STRONG – Für eine bessere Versorgung bei Genitalbeschneidung
Nach Angaben des Vereins Terre des Femmes steigt auch in Deutschland die Zahl der Frauen und Mädchen mit Migrationsgeschichte, die von Genitalbeschneidung/-verstümmelung betroffen sind. Genitalbeschneidung/-verstümmelung ist eine schwere Menschenrechtsverletzung.
Für das Krankenhauspersonal – Gesundheitsberufe wie auch Verwaltungsangestellte – bringt diese Entwicklung besondere Herausforderungen mit sich: Es geht um eine qualitativ gute medizinische Versorgung der betroffenen Frauen, die gender- und kultursensible Aspekte angemessen berücksichtigt. Wissenslücken über kulturelle Besonderheiten sowie juristische Gesichtspunkte überfordern und belasten das Personal oft im Behandlungsverlauf.
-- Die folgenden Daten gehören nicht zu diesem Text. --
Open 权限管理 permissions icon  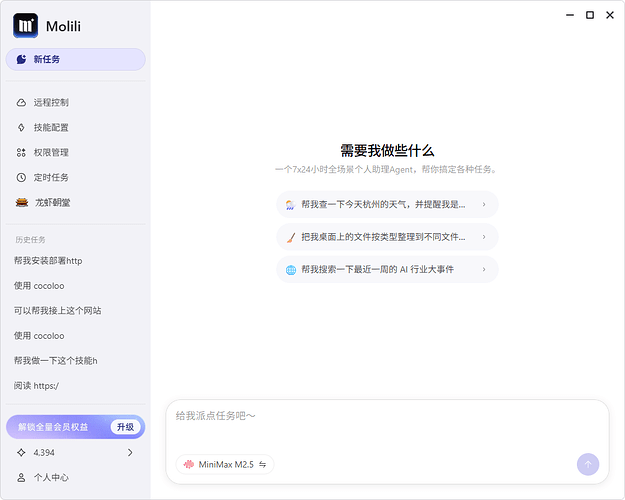(22, 153)
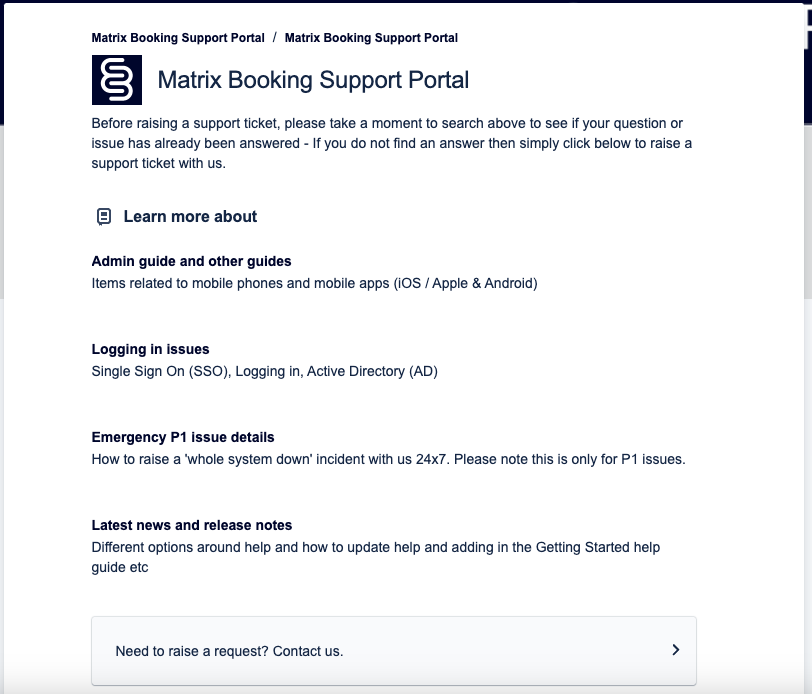Click the large Matrix Booking Support Portal heading
The image size is (812, 694).
pos(313,80)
Um die kultursensible gynäkologische Versorgung im Krankenhaus zu verbessern, will das Projekt STRONG spezifische Handlungsempfehlungen für das Personal erarbeiten. Dazu wird das Projekt für drei Jahre mit ca. 468.000 Euro durch den Innovationsauschuss beim Gemeinsamen Bundesausschuss (G-BA) gefördert.
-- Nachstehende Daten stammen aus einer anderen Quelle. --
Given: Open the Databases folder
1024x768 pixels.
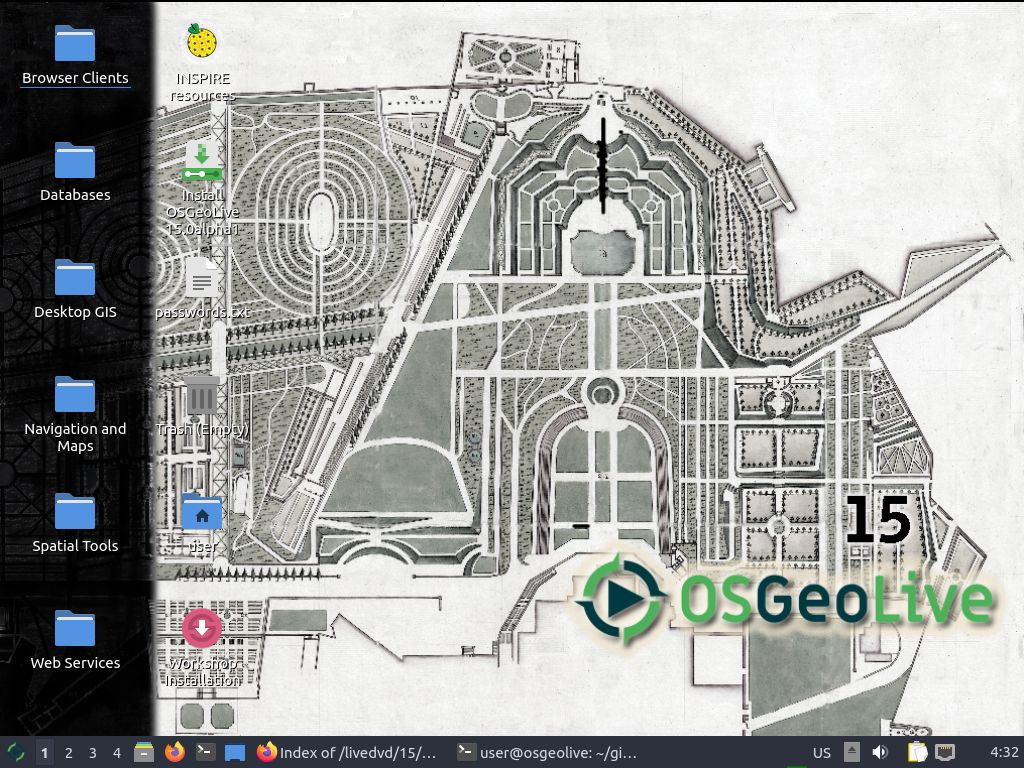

Stärke durch geteiltes Wissen
Statt isolierte Handlungsempfehlungen für einzelne Berufsgruppen zu erarbeiten, verfolgt STRONG einen interdisziplinären Ansatz, der die Erfahrungen möglichst vieler Beteiligter einbezieht. Neben dem medizinischen Fachpersonal sind deshalb auch psychologische Fachkräfte, Sozialarbeiterinnen und Sozialarbeiter sowie Hebammen aktiv in die Entwicklung der Empfehlungen involviert. Besonders wichtig ist die Perspektive der betroffenen Frauen selbst, die über Workshops und Interviews eingebunden werden, um ihre Erfahrungen und Anliegen zu teilen. „Wir haben früh erkannt, dass mit einem ganzheitlichen Ansatz wirklich praxisnahe und nachhaltige Lösungen entwickelt werden können. Unser Ziel ist eine Versorgung, die neben medizinischen Aspekten auch die kulturellen und emotionalen Bedürfnisse der Patientinnen berücksichtigt “, so Prof. Dr. Helen Kohlen, Projektleiterin bei STRONG.
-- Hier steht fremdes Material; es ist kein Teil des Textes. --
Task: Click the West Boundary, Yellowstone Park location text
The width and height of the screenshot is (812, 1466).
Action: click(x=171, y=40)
Feldforschung und erste Erkenntnisse
Im Rahmen einer Fallstudie in Berlin erfasst das STRONG-Team die unterschiedlichen Perspektiven von betroffenen Frauen, Krankenhauspersonal sowie weiteren Expertinnen und Experten. Das Projektteam wertet Dokumente aus, führt Interviews und Gruppendiskussionen durch, beobachtet alltägliche Abläufe im Krankenhaus und analysiert beispielweise Informationsmaterialien. Diese Feldforschung hilft, Optionen zu entwickeln und nötige Ressourcen aufzuzeigen, die schließlich in Handlungsempfehlungen für die gynäkologische Versorgung im Krankenhaus münden sollen.
Wertvolle Erkenntnisse konnten bereits gewonnen werden: So können es niedrigschwellige Angebote den betroffenen Frauen erleichtern, über ihre Erfahrungen und gesundheitliche Probleme zu sprechen. Frauencafés oder Beratungsangebote außerhalb der Klinik sind bereits dafür wichtige Plattformen. Besonders in den Interviews mit betroffenen Frauen wird Prof. Dr. Kohlen zufolge deutlich, wie wichtig es ist, auf die individuellen Kontexte und Bedürfnisse der Betroffenen einzugehen und ihnen geschützte Räume zu bieten. Parallel zur Feldforschung bereitet das STRONG-Team einen Workshop vor, um mit beteiligten Akteuren erste Zwischenergebnisse zu präsentieren, diese gemeinsam zu diskutieren und weitere Maßnahmen zu entwickeln. „Dieser Austausch zwischen Praxis und Wissenschaft ist zentral, um die Handlungsempfehlungen weiter zu schärfen. Wir bringen medizinische Kompetenz und kulturelle Sensibilität zusammen. Denn wenn wir das medizinische Personal stärken und ihnen das nötige Wissen an die Hand geben, können wir viel für die betroffenen Frauen erreichen“, betont Prof. Dr. Kohlen.